Guideline Violations: How Social Media Algorithms Target and Suppress Fat Users



Written By: Toni PNW

What Is An Algorithm?


An algorithm is how a computer performs a task. Social media algorithms are typically tasked with moderating content according to the platform's rules, gaining and analyzing data about trends and user behavior, and curating posts that will drive engagement. Algorithms keep social platforms busy which is how they make money from advertisers who want to see high numbers of likes, comments, interactions, and active engagement. 

Bullying is Profitable on Social Media


Algorithms lay out the rules of the game. Understanding what content the algorithm is rewarding means you have more opportunities to grow and make money as a creator. 


Social media makes its own profits from engagement data and advertising. Algorithms analyze everything from your likes and comments to your watch times to the second in order to curate what will get the most engagement from you. Content that sparks big, often negative or controversial reactions will perform much better in the algorithm than calm, nuanced, or kind content. This is why we see live videos on our timelines of people debating whether or not others deserve human rights. Outrage makes money.


Fatphobia draws intensity and engagement through bullying comments, duets, and reposts, and additionally creates a comfortable environment for beauty and diet industries to advertise on social platforms. Safety for fat users is traded for money. 

Algorithms Target Fat Creators


Because anti-fatness is rewarded with views and opportunities, fat social media users are often forced to endure or engage with hate comments to get their content seen. And even then, our ability to just participate on social media is a common tradeoff for the algorithms. 


Most social media platforms have rules against nudity, but algorithms are trained to enforce them by identifying content with more skin surface area visible, leading to fat people's rule-abiding content being flagged for nudity. An even more disproportionately targeting rule is “excessive skin showing policies" that reinforce the stereotype that fat bodies are inherently more inappropriate than thin bodies.

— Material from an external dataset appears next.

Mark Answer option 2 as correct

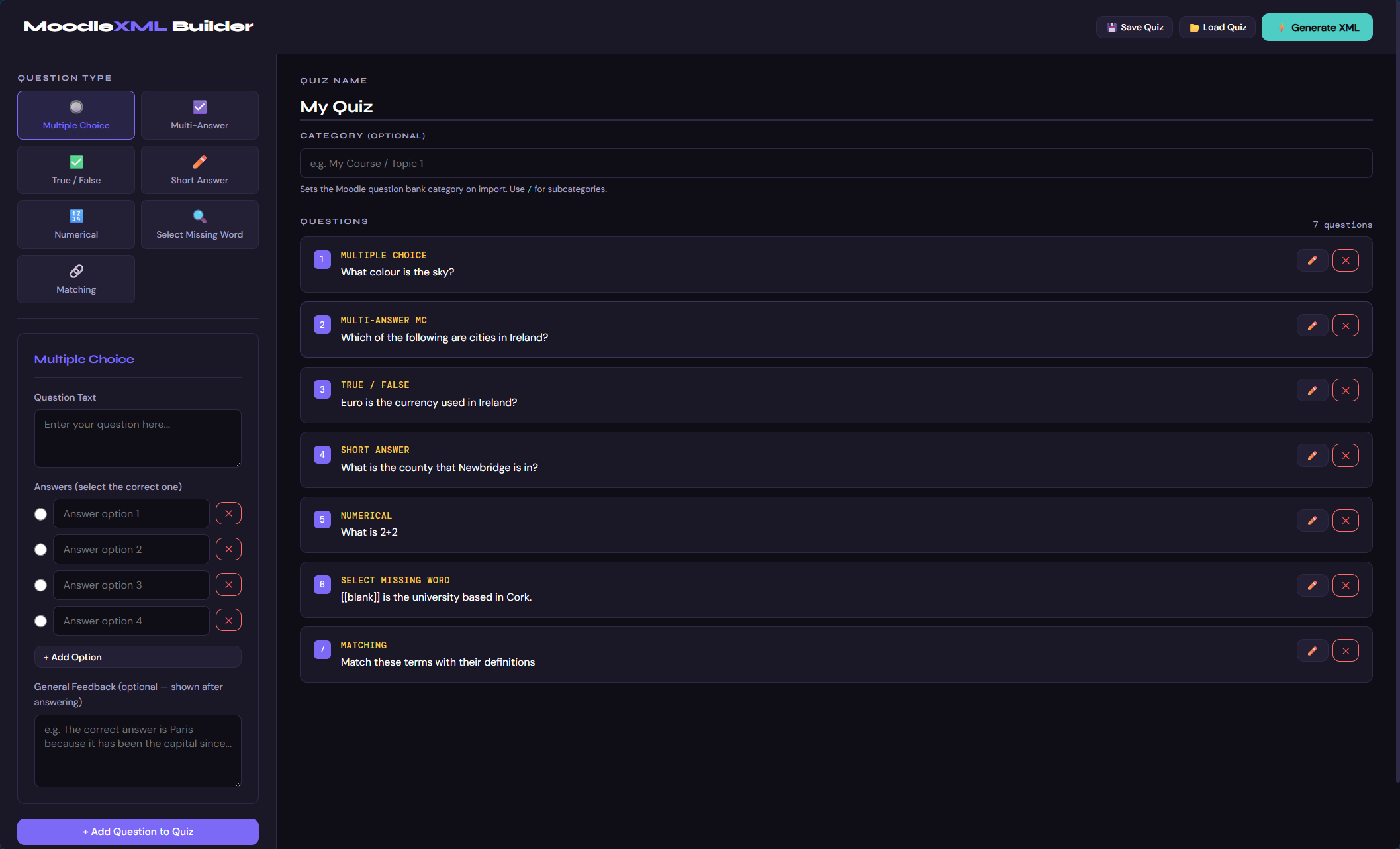click(40, 550)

Anti-bullying measures also don't protect fat people. Community guidelines, rules, and algorithm moderation do not treat fatphobia as bullying or hate speech because fat people are not a federally protected class. Reporting comments of harm directed toward fat users is largely met with "no violations found." Meanwhile, bare minimum moderation to reduce bullying flags the word “fat” when used positively, like in fat joy or liberation content, because the empowering use of "fat" doesn't get the clicks that hate does. 


Fat creators often have to play it safe and self-censor when posting themselves, their art, and even talking about fatness to avoid being silenced, shadowbanned, or losing their accounts entirely.

How Do Fat People Naviagte Social Media Discrimination?


Fat advocates and influencers claim their space on social media despite the sabotage. Existing online and posting as a fat person is resistance in itself, and many fat folks have gotten creative in navigating social media. Because fat liberation is only boosted when there’s a sea of hate and bullying in the comments, some creators reply or stitch them to reclaim power and increase their own engagement in the algorithm. Other creators refuse to allow hate comments in their spaces, pushing back against the outrage reward system. 


Other notable resistance efforts come from fat people who speak out and publicize their treatment from the algorithm. Filing complaints, challenging biased policies publically, collaborating with organizations and other advocacy movements, and seeking legal action are all ways fat people who've had posts removed, strikes against their accounts given, experienced emotional harm or faced other discrimination online hold power in calling attention to these biases.

Social Accountability: Section 230


Legally, the leading push for change to how algorithms contribute to harm is through the effort to overturn Section 230 of the Communications Decency Act. Section 230 protects social platforms from being liable for harmful content posted to their sites. It is critical to hold social platforms accountable when their algorithms platform and reward hateful and harmful content. However, an overturn would target, suppress, and ban content from queer individuals, POC, and other marginalized communities - the very people the overturn aims to protect. 


Section 230 was introduced in the mid-90s without the foresight of the internet landscape we'd be navigating in the 2020s. Algorithms are designed to exploit the current immunity social platforms have, but reform and revisions must be free from bias and harm to marginalized communities.

Influencing the Algorithm - What can we do?


Envisioning change from where we stand can be difficult, but it is not beyond reach. We can start to show the algorithm that kindness holds more power than hate by engaging with content made with intention and education rather than reactionary harm and dehumanization. Every time you have a scroll sesh, leave comments of compliment, discussion, or support for creators making change and resisting the current conditions. Interaction is currency on social media, and spending time with fat-made content lessens the suppression it faces.


Educate yourself deeper on algorithms and media literacy. It is not just spotting where media creates harm, (like how to identify photoshop, or these days, ai) but understanding why something is being intentionally boosted, suppressed, or warped is vital for thinking critically about beliefs we've been told to hold and being part of creating equitable spaces for all communities.

About Toni PNW:

Toni is a tattoo artist and fat liberation activist in Portland, Oregon. Her artwork centers and celebrates fat bodies, and through art and education she is dedicated to promoting size inclusion in the tattoo industry and beyond.